(Stored items)
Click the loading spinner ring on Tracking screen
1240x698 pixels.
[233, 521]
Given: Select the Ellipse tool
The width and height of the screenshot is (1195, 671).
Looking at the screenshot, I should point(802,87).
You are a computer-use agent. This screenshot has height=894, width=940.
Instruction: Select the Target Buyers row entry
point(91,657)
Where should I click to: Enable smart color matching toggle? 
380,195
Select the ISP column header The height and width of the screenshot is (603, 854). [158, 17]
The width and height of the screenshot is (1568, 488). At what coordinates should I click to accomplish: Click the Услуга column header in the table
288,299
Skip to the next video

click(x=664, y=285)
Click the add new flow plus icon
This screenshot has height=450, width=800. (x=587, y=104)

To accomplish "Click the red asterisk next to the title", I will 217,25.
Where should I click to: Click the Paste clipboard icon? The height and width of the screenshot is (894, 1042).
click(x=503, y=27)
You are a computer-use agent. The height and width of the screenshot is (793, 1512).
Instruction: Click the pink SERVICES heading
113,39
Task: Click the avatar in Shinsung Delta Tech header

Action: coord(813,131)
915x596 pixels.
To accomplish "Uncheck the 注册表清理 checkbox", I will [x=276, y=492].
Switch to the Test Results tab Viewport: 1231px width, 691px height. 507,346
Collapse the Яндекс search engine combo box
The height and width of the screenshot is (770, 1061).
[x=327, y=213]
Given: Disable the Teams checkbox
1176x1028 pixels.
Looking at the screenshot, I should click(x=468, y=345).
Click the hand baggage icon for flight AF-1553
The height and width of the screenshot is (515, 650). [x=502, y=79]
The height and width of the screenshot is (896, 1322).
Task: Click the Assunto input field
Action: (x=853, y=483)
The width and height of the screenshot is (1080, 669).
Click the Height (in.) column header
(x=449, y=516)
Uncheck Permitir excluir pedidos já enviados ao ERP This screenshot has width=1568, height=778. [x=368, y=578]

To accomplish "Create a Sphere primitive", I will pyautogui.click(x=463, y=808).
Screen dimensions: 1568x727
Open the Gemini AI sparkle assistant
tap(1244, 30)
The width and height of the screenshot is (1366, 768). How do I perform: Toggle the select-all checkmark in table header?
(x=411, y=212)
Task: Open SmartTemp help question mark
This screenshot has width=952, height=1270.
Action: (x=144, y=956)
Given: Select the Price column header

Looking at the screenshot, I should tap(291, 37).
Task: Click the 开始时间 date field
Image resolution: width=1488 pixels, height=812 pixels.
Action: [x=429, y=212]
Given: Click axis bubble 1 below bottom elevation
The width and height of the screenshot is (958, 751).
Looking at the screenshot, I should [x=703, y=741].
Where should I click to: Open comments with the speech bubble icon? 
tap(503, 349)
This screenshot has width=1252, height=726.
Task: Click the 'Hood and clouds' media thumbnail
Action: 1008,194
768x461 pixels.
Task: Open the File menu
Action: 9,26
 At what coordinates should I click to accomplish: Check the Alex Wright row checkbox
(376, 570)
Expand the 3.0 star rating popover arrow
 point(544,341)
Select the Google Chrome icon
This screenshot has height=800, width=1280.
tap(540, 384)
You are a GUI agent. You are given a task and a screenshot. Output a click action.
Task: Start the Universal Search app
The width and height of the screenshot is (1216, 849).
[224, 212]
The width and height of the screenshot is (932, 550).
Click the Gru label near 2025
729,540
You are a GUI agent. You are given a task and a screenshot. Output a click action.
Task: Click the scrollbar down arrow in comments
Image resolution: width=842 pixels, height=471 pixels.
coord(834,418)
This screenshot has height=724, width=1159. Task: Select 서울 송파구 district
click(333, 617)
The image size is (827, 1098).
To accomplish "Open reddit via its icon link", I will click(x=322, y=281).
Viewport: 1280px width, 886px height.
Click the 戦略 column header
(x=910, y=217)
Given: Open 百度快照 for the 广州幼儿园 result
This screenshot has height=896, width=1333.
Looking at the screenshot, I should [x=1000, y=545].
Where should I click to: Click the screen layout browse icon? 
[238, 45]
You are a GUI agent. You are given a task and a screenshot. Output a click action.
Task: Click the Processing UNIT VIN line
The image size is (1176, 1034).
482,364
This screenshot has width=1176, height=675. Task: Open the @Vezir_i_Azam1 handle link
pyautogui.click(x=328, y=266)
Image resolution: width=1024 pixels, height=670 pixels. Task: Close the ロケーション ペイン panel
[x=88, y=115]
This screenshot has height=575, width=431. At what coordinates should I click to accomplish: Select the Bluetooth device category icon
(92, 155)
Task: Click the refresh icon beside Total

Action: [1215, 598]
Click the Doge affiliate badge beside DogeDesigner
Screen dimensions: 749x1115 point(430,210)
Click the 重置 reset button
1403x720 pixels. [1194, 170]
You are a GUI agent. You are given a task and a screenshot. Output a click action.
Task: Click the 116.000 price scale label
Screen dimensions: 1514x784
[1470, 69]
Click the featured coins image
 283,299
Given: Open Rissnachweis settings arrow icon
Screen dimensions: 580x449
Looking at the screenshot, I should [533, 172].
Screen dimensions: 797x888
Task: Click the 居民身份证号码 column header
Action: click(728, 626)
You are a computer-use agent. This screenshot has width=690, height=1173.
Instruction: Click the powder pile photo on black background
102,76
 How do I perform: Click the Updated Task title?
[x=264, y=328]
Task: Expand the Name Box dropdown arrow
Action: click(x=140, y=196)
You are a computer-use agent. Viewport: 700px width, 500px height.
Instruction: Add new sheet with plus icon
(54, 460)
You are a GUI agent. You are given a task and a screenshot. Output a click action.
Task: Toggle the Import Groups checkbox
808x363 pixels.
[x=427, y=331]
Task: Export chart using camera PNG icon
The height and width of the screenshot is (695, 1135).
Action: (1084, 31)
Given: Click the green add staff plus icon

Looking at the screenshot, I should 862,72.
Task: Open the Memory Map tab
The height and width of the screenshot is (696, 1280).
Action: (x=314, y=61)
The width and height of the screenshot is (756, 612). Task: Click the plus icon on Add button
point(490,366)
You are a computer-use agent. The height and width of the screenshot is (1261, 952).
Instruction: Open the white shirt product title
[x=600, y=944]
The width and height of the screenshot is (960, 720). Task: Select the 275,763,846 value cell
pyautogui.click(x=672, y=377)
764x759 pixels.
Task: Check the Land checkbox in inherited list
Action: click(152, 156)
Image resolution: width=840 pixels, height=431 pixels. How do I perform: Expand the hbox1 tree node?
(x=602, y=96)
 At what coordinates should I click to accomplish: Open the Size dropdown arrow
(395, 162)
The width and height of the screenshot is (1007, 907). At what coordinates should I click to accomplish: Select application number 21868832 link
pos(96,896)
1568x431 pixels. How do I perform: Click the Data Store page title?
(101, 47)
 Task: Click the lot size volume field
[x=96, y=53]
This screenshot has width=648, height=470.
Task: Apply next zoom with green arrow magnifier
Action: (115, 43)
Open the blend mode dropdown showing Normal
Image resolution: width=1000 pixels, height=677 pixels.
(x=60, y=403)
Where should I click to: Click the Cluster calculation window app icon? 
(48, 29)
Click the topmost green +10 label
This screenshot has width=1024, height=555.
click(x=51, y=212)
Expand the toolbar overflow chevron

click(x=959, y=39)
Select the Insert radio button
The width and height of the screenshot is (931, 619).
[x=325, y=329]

Work item | Count the lines in the entries above that hold the string "will", and give that count without any other text.

Exercise solution | 4